In that spirit, and with that delivery in mind, Scottish Labour will support cross-party collaboration to ensure effective implementation of the Promise. We welcome the Government’s commitment to introduce a Promise bill in this Parliament, and we look forward to working with it to ensure that the bill is the best that it can be. The fact is that the thousands of children and young people to whom it is crucial need action—and they need action at a pace and scale that, unfortunately, the Government has not yet delivered, as colleagues including Roz McCall, in her motion, and Oliver Mundell, Nicola Sturgeon and Gillian Mackay, in their speeches, have all highlighted.
Scotland is almost halfway through the 10-year plan to implement the Promise, but I am sad to say that the first phase of implementation is not quite on track. It is not just me saying that. We on the Education, Children and Young People Committee heard the same when we met young people with experience of care, who, as Willie Rennie has told us, are angry.
For example, when we asked them whether the Promise would be kept, one told us that
“I strongly feel that the Promise won’t get kept”,
whereas another said:
“After 2030 it will keep getting pushed back and pushed back until they say it’s unachievable.”
Most sadly of all, one young person said:
“They promised too much; they should have promised half of it and then they would actually achieve it and would be able to add more in 2030.”
I do not share that information to bring down the mood; I share it, because it reminds us of the importance of the Promise that we have all made. We do acknowledge some progress—all of us have; Labour does, too—but concerns about progress are impacting not just on young people every day. They now seem to be impacting on their belief in change and their aspirations, and that is something on which we must act.
For them—and, therefore, for us—there is an urgent need to deliver actions and, along with them, we ask the Government to ensure that keeping the Promise remains a non-negotiable priority, without delay or compromise, and that a relentless focus on action is its next step. Simply repeating the same words does not make something happen, and it does not keep promises. As Who Cares? Scotland has said, although it is encouraging to see various pieces of legislation being proposed that will benefit care-experienced people,
“it feels like Scotland is stuck in implementation purgatory. Decision makers need to ensure that they don’t continue to create legislation that isn’t fully implemented.”
Who Cares? Scotland is right. On a lot of things, we are, I am afraid to say, in implementation purgatory, and we must move on from that, particularly for care-experienced young people. Indeed, years on from the publication of the independent care review, almost halfway through what is supposed to be the transformative period, there are many frustrations at the pace of progress. Who Cares? Scotland, the Promise oversight board and Barnardo’s Scotland have all said that they welcome the progress but that more needs to change.
We need investment, not diversion of resource to plug gaps elsewhere. On housing and homelessness, as my colleague Katy Clark has pointed out, there must be high-quality accommodation and support before, during and after transitions to adulthood, yet one young person told the committee that
“When you leave care, there’s no support after. I was made homeless for 3 weeks.”

What this task involves:
Copy word for word the part of the speech on the Promise starting with "Scotland is almost" and going on through "us, are angry.".

Material provided:

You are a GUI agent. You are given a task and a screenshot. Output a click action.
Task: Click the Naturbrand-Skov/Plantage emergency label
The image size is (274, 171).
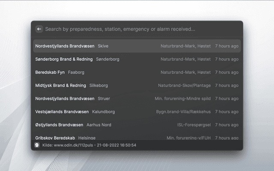point(184,86)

Completed exercise:
Scotland is almost halfway through the 10-year plan to implement the Promise, but I am sad to say that the first phase of implementation is not quite on track. It is not just me saying that. We on the Education, Children and Young People Committee heard the same when we met young people with experience of care, who, as Willie Rennie has told us, are angry.